I waited a few moments. My cell beeped, alerting me to an e-mail from Judith Noble, the FBI gun tech. Subject: Remington .45.
I pressed the elevator call button, opened the e-mail, and read it. Then I read it again, trying to get my head around her conclusions. Sonofabitch, I thought. How was that possible?
The elevator dinged and the doors opened. I rode the elevator up to the ICU, thinking of all of the ramifications of the e-mail I’d just read.

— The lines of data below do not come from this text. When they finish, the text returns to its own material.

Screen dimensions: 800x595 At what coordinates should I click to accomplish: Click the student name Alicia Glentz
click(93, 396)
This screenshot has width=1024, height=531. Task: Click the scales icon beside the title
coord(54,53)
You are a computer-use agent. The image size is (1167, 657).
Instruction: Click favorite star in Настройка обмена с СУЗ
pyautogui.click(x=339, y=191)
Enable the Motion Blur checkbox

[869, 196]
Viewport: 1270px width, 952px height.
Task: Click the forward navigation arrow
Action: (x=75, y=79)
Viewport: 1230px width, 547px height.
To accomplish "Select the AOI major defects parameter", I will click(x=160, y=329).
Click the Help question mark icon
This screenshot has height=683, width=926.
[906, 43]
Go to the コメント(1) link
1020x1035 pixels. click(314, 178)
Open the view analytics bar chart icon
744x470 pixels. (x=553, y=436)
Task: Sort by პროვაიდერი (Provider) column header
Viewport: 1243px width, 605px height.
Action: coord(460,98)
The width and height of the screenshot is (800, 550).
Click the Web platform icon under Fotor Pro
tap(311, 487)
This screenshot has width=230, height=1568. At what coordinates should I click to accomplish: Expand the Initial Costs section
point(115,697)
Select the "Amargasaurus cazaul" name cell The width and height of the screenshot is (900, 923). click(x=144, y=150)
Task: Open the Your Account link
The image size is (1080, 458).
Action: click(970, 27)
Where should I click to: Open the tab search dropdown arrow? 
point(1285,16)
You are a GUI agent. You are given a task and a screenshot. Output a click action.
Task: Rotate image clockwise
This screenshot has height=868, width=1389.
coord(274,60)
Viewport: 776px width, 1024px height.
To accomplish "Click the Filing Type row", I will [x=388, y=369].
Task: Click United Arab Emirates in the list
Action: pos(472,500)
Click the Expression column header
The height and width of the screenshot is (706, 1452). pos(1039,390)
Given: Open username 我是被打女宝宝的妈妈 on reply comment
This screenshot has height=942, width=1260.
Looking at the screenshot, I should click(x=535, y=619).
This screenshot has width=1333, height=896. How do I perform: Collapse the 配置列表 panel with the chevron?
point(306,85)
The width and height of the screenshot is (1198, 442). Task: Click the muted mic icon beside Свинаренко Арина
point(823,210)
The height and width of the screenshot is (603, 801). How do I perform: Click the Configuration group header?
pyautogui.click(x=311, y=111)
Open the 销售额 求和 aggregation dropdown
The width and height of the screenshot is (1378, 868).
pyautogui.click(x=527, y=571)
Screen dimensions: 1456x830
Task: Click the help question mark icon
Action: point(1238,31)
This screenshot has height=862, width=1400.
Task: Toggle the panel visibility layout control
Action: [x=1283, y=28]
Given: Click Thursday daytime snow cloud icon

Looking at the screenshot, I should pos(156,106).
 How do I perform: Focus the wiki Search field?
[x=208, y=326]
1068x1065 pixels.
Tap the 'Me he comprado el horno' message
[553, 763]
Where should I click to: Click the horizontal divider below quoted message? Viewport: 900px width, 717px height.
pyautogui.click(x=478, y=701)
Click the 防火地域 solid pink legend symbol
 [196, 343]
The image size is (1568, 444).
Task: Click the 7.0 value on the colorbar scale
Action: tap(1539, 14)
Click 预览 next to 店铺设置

Part of me wanted to back off, let Mahoney know, and stand aside, let the Feds do their job. Instead, I went to the nurses’ station, showed a nurse my badge, and asked if a Marine officer with a limp had come in. She said he was down the hall, third door on the right.
“Whose room is that?”
“That would be Mr. Potter’s,” she said. “George Potter.”
I squinted, said, “The wounded DEA agent?”
“That’s the one,” she said.
“George and I have worked together quite a bit lately. Think I’ll pay him a visit, see how he’s doing.”
CHAPTER
91
SOMETIMES IT PAYS to hang back. Other times it pays to rattle a few chains.
I didn’t knock, just stepped quietly into Potter’s room. Colonel Whitaker sat at the DEA special agent’s bedside. The patient looked waxy and sallow, but alert. The two of them were deep in a heated conversation when Potter spotted me.
He tensed, said, “Alex?”
“Came by to see how you were doing, George,” I said, ignoring his reaction. “Last time I saw you, you were hurting pretty bad.”
“I’m still hurting pretty bad,” Potter grumbled as he shifted in bed. “Do you know my old friend Jeb?”
I looked at the colonel and acted like I recognized him from somewhere but couldn’t place him.
“We met once, Dr. Cross,” Whitaker said, getting up from his chair. “In a parking lot at the Naval Academy.”
I snapped my fingers, pointed at him, and said, “That’s it. Colonel …”
“Whitaker. Jeb Whitaker.”
“Small world,” I said. “You knowing George and all.”
“Colonel Whitaker was my commander in Iraq,” Potter said. “Best damned combat officer I’ve ever seen.”
Whitaker made a dismissive flip of his hand. “That’s the painkillers talking. George was the brave one, taking a bullet like that.”
“For all the good it did Elena Guryev,” the DEA agent said, crestfallen.
I said nothing, just looked at Potter and then at Colonel Whitaker.
Potter licked his lips and asked, “You found anything new?”